Ce serait dommage de commencer la chronique d’un roman de Franck Bouysse en esquissant l’histoire. Dommage et injuste car un roman de l’auteur de Née d’aucune femme nous offre d’abord, et toujours, un paysage à voir, un paysage sombre sous l’orage, ou comme ici un paysage blanc de neige, un paysage sourd aux sons du monde, un paysage où les hommes ne font qu’occuper momentanément l’espace, ni plus ni moins qu’un arbre ou qu’un mouton. C’est de cela qu’il s’agit d’abord, des êtres enfermés dans des maisons de pierres, de la glaise aux pieds, et du ciel gris sur la tête. La campagne n’est pas celle des moissonneuses-batteuses mais celle où l’on plante encore sur les portes les squelettes des chouettes, la campagne intemporelle et ancestrale, de la magie, quand les puits dans la cour de ferme cachent encore des histoires.
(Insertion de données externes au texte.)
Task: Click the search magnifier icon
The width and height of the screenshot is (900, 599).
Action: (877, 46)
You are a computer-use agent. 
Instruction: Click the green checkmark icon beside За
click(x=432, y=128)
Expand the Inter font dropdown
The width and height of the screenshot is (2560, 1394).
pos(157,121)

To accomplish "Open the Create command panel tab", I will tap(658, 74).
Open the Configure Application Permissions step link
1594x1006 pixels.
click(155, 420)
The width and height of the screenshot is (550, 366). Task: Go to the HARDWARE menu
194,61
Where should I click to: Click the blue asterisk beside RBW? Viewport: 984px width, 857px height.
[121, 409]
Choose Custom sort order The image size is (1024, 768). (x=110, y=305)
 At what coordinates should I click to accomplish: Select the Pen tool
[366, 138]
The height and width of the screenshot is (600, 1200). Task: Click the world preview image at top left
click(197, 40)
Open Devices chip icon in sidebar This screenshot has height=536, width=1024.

Regarder Franck Bouysse parler d’un de ses précédents romans : Née d’aucune femme

Les secrets de famille, les secrets des lieux où se succèdent les générations souvent maudites, l’écrivain prend plaisir de livre en livre à les extraire de la terre, de l’eau. Alors il utilise des mots, ce que l’on appelle le style, qui lui sont si personnels. Il les pose lentement sur la feuille comme les flocons de neige recouvrent les sapins américains, il nous installe sur ces plateaux et ces combes qui nous font penser aux vastes étendues de l’Aubrac, nous réchauffe au coin du feu, nous fait prendre possession lentement de l’environnement comme Harry, écrivain de la ville, auteur reconnu d’un livre essentiel aux yeux des autres, en perte d’inspiration et venu au milieu de ce nulle part chercher la flamme capable de réveiller son envie d’écrire. Pour dire et écrire, il faut s’imprégner.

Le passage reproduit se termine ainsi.